Donde el combate sí que brilla de verdad es en los jefes y minijefes, momentos en los que todas las herramientas de Emma (espada, arco, vides) se entrelazan y el juego alcanza una fluidez casi de ballet. El problema es que la estructura obliga a repetir la mayoría de esos combates al menos tres veces, un primer choque, la pelea en su guarida, y una segunda fase de esa misma pelea, con cambios que son casi siempre cosméticos. Es una lástima que el mejor combate del juego se diluya precisamente por repetirse tanto.
A eso hay que sumarle algunos controles que no siempre responden como deberían, botones de curación que no reaccionan a tiempo, agarres que fallan, o una Entanglement Overdrive que a veces simplemente no se activa. No pasa constantemente, pero aparece justo en los combates donde más se necesita precisión.
Cómo funciona Beast of Reincarnation en PC

En PC, el rendimiento ha sido el punto más irregular de toda mi experiencia. En mi equipo, con una configuración de gama media-alta, el juego se movió de forma generalmente estable, con algo de stuttering puntual en las zonas más abiertas, sobre todo al activar habilidades justo después de cargar una zona nueva.
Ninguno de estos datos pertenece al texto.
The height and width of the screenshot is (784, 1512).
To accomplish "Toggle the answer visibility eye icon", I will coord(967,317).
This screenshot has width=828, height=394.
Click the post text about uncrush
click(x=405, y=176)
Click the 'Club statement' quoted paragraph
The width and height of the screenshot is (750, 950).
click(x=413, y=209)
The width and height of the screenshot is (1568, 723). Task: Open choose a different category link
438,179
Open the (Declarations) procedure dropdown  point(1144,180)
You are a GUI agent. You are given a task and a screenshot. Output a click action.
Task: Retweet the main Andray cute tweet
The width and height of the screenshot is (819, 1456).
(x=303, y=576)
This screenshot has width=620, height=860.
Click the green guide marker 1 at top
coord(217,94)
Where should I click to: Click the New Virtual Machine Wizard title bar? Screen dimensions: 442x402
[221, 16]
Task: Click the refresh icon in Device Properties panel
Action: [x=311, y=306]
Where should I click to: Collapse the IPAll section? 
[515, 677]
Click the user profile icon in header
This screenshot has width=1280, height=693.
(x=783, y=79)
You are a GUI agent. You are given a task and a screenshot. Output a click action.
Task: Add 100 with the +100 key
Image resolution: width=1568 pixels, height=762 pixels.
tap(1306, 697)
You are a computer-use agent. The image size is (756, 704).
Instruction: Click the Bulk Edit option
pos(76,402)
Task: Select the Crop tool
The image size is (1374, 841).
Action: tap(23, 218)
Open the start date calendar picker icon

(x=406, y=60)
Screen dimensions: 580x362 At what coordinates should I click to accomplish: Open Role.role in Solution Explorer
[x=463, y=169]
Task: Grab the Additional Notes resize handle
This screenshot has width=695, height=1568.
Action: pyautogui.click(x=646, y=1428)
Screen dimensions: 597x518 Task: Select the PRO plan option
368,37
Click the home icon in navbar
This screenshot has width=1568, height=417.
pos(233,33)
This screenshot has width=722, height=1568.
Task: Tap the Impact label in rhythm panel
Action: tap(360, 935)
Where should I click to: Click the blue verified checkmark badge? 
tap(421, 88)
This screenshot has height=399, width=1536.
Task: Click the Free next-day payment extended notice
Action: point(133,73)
Ese resultado, sin embargo, puede variar bastante según tu hardware. En equipos algo más ajustados, incluso por debajo de los requisitos recomendados, se han reportado caídas frecuentes por debajo de los 60fps, incluso con ajustes bajos y el escalado FSR activado. Conviene tenerlo en cuenta antes de comprarlo, sobre todo si tu PC va justo de potencia.
El apartado gráfico tampoco ayuda del todo. La paleta de verdes y marrones apenas varía durante decenas de horas, y el pop-in de texturas es lo bastante frecuente como para notarlo, especialmente en estructuras lejanas y vegetación densa. En un juego que depende tanto de la exploración vertical, ver cómo el detalle aparece con retraso mientras trepas resta bastante inmersión, y en ocasiones la geometría tan densa de la vegetación hace difícil distinguir qué es sólido y qué no.
Los tiempos de carga, en cambio, son ágiles, y el sonido cumple sin sobresaltos, con un diseño de audio de combate que ayuda a leer los patrones de parry incluso sin mirar directamente al enemigo.
¿Vale la pena jugar a Beast of Reincarnation?
Después de rodar los créditos, hice algo que no suelo hacer con juegos que me han generado dudas, volví. Volví a cazar golems, a buscar espadas nuevas, a rellenar zonas del mapa que me había dejado atrás. Y ahí, sin la presión de la trama, es donde mejor se aprecia lo que Beast of Reincarnation quería ser realmente.
Es un juego para quien disfruta el parry, y para quien sabe apreciar una atmósfera pausada y melancólica sin necesitar que cada escena esté cargada de acción. No es para quien busca tensión constante en el combate normal, ni para quien no tolera algo de repetición en el diseño de jefes, ni para quien no puede permitirse ciertos altibajos de rendimiento.
El veredicto de este análisis de Beast of Reincarnation es el de una propuesta con una base mecánica y una identidad artística notables, que tropieza en el diseño de encuentros y en algunos tramos de ritmo, tanto narrativo como técnico. Game Freak ha demostrado que sabe salir de su zona de confort y arriesgar con algo genuino; ahora le falta afinar los detalles para que ese riesgo brille sin fisuras.
Beast of Reincarnation
"Un combate que roza la excelencia, envuelto en una historia que no sabe cuándo callarse."
Duración: 20/25 horas.
Pros
Sistema de parry preciso y adictivo.
Una atmósfera melancólica y contenida.
Movilidad orgánica que hace la exploración muy fluida
Contras
Fuera de los jefes, los enemigos parecen colocados casi al azar, con muy poca tensión real.
Jefes con demasiadas fases redundantes que rompen el ritmo de la partida.
Rendimiento irregular en PC, con caídas notables si tu equipo no sobra en potencia.